L’engagement de Burnham envers les communautés de la classe ouvrière
Servir tous les secteurs socio-économiques de la nation est une partie clé de la promesse de leadership de Burnham alors qu’il se prépare à entrer à Downing Street. Burnham a affirmé « que ce pays ne fonctionne pas pour les communautés de la classe ouvrière ». En pointant du doigt les politiques du gouvernement conservateur sous Margaret Thatcher dans les années 1980, il a critiqué la désindustrialisation et la privatisation de nombreux services publics.

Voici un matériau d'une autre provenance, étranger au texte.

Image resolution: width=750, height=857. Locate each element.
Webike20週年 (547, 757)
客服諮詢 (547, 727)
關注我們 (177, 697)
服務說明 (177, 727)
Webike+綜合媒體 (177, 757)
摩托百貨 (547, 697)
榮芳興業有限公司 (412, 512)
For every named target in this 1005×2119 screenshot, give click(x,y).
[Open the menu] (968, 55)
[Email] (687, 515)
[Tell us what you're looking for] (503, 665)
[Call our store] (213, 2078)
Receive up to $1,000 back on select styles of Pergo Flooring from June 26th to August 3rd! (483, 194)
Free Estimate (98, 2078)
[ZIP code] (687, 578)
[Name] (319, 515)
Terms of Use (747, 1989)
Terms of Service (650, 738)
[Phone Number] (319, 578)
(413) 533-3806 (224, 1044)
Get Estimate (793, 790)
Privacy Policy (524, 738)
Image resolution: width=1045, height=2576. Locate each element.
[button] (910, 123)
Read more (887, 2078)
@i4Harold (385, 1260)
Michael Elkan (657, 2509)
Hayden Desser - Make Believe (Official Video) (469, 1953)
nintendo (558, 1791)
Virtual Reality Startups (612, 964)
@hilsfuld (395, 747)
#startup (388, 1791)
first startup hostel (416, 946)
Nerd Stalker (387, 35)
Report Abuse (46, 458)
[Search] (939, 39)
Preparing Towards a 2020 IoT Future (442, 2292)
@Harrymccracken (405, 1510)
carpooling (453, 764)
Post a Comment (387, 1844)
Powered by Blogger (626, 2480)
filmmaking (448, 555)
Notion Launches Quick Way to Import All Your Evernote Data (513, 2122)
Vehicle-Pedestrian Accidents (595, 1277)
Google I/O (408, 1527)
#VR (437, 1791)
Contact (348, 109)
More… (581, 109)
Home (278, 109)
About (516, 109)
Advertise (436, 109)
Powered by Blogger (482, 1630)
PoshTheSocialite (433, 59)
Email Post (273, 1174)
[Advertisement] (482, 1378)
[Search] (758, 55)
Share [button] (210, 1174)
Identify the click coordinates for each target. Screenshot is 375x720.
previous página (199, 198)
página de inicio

« Quatre décennies de néolibéralisme commencées dans les années 1980 n’ont pas été bienveillantes pour les lieux qui ont construit notre parti, ni pour les communautés à travers le Royaume-Uni dans les zones rurales et côtières », a-t-il déclaré, « Alors nous promettons aujourd’hui de leur faire mieux. » Peu de temps après sa victoire aux élections de Makerfield, le nouveau leader travailliste a promis de « superviser le plus grand programme de construction de logements sociaux depuis la période d’après-guerre ». Vendredi, Burnham a déclaré que, à l’avenir, les législateurs devront tenir compte d’une culture politique et d’un modèle économique qui fonctionnent pour les « gens ordinaires ».